■ **RECORDED DATA**
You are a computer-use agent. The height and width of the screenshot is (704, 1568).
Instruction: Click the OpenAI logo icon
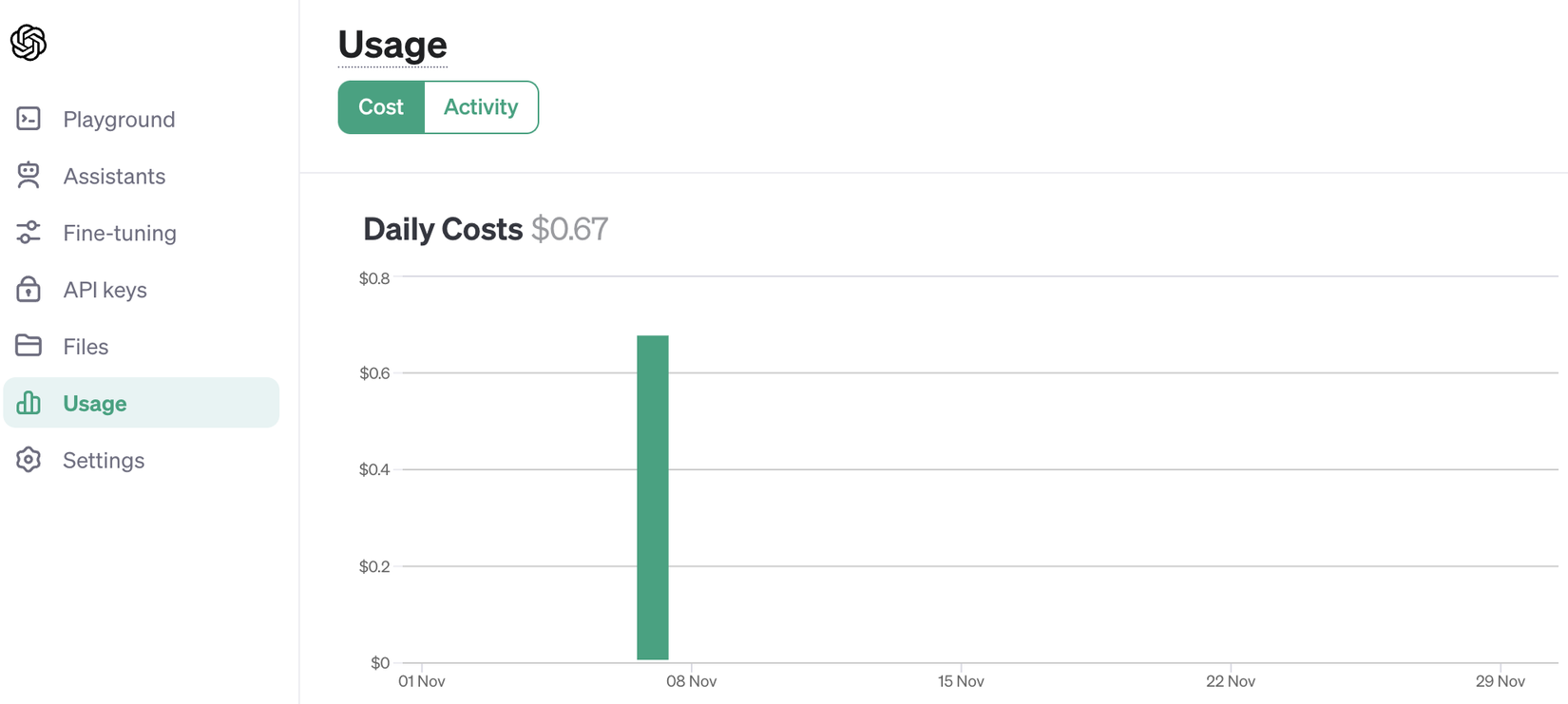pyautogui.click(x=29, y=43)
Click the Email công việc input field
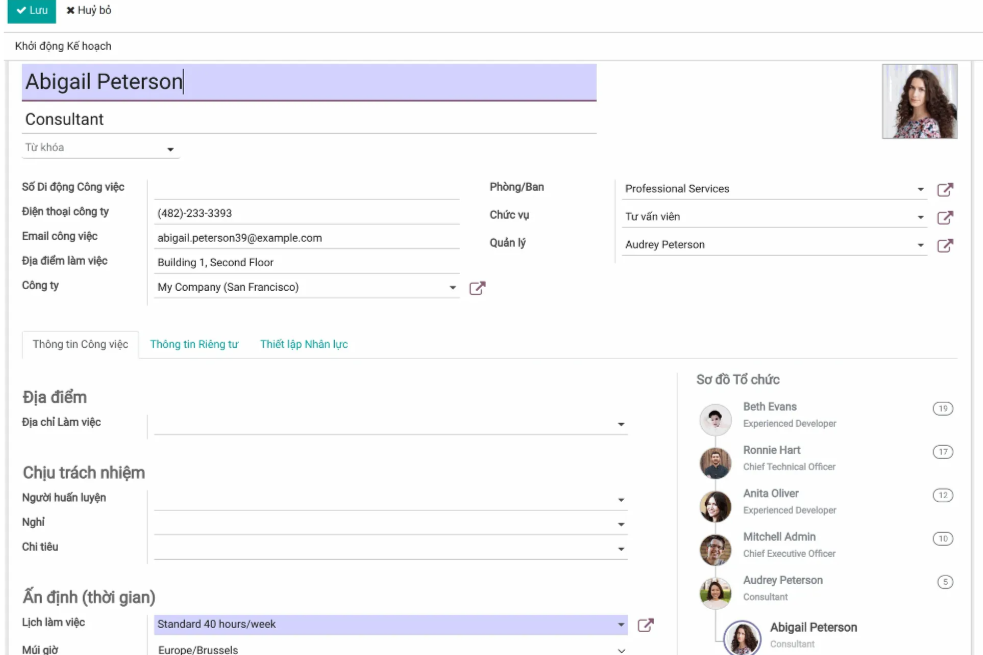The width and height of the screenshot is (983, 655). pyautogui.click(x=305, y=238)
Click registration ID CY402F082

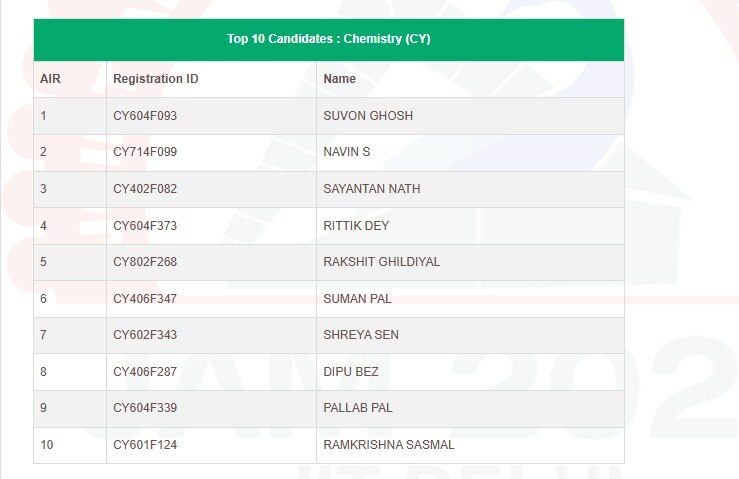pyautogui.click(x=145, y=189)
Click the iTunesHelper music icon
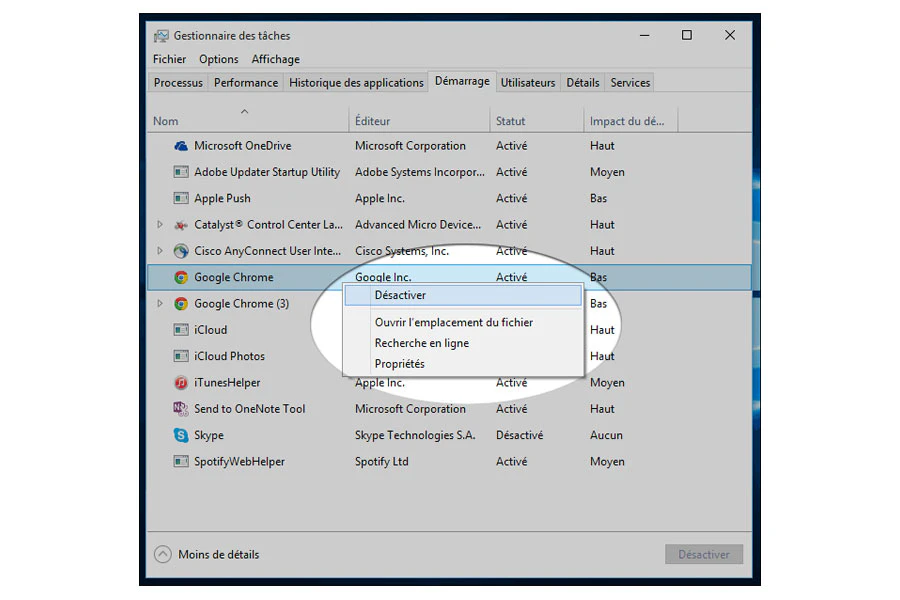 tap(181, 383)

■ **DESCRIPTION OF THE TASK**
Output all lines above precisely. Pictures are to be left out.

■ **OUTPUT BELOW**
You are a computer-use agent. The height and width of the screenshot is (704, 1568).
Instruction: Click the OpenAI logo icon
pyautogui.click(x=29, y=43)
Click the Email công việc input field
The width and height of the screenshot is (983, 655). pyautogui.click(x=305, y=238)
Click registration ID CY402F082

pyautogui.click(x=145, y=189)
Click the iTunesHelper music icon
 tap(181, 383)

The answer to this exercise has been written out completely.